• **ASSIGNMENT**:
Word for word, restate the lines from the start of the data below through the line containing "Unfavorite Accounts receivable".

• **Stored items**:
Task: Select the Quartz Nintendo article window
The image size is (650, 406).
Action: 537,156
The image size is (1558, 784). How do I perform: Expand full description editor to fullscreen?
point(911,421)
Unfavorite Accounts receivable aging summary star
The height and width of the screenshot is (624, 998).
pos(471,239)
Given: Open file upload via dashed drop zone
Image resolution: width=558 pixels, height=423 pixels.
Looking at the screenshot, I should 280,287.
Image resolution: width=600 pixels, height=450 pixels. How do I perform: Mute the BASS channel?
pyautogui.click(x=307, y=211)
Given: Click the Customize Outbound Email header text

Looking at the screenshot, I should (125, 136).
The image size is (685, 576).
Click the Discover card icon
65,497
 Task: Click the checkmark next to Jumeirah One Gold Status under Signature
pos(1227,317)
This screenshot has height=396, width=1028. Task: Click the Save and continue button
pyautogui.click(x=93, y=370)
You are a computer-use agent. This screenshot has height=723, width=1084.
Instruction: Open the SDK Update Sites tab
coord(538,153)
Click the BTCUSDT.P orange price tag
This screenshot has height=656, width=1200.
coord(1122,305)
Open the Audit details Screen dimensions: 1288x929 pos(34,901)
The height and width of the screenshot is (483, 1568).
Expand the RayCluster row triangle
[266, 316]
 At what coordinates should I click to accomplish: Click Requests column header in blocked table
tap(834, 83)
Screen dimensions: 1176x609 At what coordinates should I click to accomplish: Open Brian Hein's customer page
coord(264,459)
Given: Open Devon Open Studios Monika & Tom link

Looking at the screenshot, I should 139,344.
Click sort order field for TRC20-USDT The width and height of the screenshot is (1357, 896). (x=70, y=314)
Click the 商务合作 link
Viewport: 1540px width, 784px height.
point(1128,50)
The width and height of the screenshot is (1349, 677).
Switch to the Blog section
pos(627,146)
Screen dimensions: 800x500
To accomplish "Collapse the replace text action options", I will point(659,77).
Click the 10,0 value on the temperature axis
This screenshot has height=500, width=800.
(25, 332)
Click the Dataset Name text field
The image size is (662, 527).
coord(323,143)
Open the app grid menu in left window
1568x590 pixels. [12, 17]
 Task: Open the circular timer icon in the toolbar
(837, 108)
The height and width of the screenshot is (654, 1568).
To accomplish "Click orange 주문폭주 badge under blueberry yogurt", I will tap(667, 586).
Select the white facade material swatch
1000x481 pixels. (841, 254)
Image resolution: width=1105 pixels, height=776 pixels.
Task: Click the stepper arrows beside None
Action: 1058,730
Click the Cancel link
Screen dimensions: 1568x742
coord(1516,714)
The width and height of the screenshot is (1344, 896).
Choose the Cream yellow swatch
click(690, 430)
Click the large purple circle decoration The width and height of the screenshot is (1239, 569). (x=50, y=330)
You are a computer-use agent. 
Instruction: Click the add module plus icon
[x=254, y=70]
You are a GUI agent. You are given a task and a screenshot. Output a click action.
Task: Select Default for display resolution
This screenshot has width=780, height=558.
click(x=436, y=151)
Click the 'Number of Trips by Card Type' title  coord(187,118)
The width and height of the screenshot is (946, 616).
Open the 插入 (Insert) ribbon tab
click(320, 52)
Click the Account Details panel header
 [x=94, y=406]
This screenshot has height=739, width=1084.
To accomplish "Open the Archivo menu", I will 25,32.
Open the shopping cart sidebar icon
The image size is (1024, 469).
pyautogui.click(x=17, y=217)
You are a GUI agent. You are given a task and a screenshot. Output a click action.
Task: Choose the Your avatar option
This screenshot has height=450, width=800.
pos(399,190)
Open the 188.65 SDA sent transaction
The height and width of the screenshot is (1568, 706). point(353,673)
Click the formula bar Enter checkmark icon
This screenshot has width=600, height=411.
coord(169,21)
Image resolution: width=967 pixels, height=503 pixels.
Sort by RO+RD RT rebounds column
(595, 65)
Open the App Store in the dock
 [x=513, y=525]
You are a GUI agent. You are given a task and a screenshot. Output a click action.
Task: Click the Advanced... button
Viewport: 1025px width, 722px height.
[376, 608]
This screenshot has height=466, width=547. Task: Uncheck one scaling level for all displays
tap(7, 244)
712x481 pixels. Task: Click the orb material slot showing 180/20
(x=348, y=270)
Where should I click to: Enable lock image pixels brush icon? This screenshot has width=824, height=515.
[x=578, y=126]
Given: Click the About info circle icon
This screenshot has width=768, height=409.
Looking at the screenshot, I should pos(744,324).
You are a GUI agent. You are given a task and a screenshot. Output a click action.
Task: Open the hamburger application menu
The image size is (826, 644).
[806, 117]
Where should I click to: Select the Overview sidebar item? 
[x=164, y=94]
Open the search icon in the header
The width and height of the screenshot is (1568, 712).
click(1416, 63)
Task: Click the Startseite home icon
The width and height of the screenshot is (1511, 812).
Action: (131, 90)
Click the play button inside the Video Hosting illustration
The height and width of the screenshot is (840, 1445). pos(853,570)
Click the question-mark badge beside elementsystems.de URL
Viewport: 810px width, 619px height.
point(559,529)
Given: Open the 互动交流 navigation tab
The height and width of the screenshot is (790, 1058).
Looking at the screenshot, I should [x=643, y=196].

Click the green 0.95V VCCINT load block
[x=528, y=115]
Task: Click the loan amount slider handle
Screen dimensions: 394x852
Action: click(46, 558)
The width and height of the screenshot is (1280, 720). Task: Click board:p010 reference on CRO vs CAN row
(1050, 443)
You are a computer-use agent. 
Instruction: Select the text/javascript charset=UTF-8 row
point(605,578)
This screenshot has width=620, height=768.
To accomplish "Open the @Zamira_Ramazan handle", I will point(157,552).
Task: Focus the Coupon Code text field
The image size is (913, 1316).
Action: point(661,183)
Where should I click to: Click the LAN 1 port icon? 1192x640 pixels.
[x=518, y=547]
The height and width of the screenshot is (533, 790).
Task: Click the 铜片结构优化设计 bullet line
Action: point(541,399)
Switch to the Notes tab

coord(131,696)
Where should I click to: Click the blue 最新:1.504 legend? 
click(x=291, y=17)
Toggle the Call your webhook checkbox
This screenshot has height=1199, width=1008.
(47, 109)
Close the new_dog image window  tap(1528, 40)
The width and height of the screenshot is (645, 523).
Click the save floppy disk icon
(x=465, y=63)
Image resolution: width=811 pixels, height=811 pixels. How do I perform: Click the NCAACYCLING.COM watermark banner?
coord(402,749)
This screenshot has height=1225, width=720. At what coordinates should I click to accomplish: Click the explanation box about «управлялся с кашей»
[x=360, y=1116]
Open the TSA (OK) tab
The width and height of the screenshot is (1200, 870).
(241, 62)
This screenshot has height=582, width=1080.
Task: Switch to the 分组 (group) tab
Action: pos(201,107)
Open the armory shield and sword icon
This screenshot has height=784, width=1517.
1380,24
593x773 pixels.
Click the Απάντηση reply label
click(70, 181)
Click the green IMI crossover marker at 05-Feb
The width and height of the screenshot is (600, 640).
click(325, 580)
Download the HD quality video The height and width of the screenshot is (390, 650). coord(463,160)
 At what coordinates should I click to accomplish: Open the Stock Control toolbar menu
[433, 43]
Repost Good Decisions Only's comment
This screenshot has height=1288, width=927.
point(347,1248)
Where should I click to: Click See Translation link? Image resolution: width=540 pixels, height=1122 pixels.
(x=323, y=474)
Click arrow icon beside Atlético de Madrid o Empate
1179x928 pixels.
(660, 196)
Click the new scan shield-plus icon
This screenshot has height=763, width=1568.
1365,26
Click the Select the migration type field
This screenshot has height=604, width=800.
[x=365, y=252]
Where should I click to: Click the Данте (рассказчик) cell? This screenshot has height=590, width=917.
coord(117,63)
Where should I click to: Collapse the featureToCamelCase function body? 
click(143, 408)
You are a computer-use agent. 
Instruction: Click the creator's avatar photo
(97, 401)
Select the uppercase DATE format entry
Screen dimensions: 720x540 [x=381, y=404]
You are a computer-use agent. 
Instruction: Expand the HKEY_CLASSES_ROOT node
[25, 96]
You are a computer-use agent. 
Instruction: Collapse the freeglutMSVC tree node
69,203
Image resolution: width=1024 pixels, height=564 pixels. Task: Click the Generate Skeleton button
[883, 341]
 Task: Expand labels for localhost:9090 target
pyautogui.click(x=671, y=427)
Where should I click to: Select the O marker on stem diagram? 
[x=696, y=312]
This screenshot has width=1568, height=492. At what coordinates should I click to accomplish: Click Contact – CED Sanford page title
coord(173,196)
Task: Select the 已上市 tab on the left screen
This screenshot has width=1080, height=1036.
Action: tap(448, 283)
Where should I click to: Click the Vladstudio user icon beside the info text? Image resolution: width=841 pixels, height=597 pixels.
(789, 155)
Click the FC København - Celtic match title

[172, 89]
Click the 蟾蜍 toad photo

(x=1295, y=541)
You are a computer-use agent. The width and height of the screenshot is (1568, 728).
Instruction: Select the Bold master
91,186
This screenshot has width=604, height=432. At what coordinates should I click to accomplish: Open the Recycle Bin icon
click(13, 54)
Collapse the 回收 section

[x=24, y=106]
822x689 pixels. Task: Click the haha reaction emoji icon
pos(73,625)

• **SOLUTION FOR THIS EXERCISE**:
Task: Select the Quartz Nintendo article window
The image size is (650, 406).
Action: 537,156
The image size is (1558, 784). How do I perform: Expand full description editor to fullscreen?
point(911,421)
Unfavorite Accounts receivable aging summary star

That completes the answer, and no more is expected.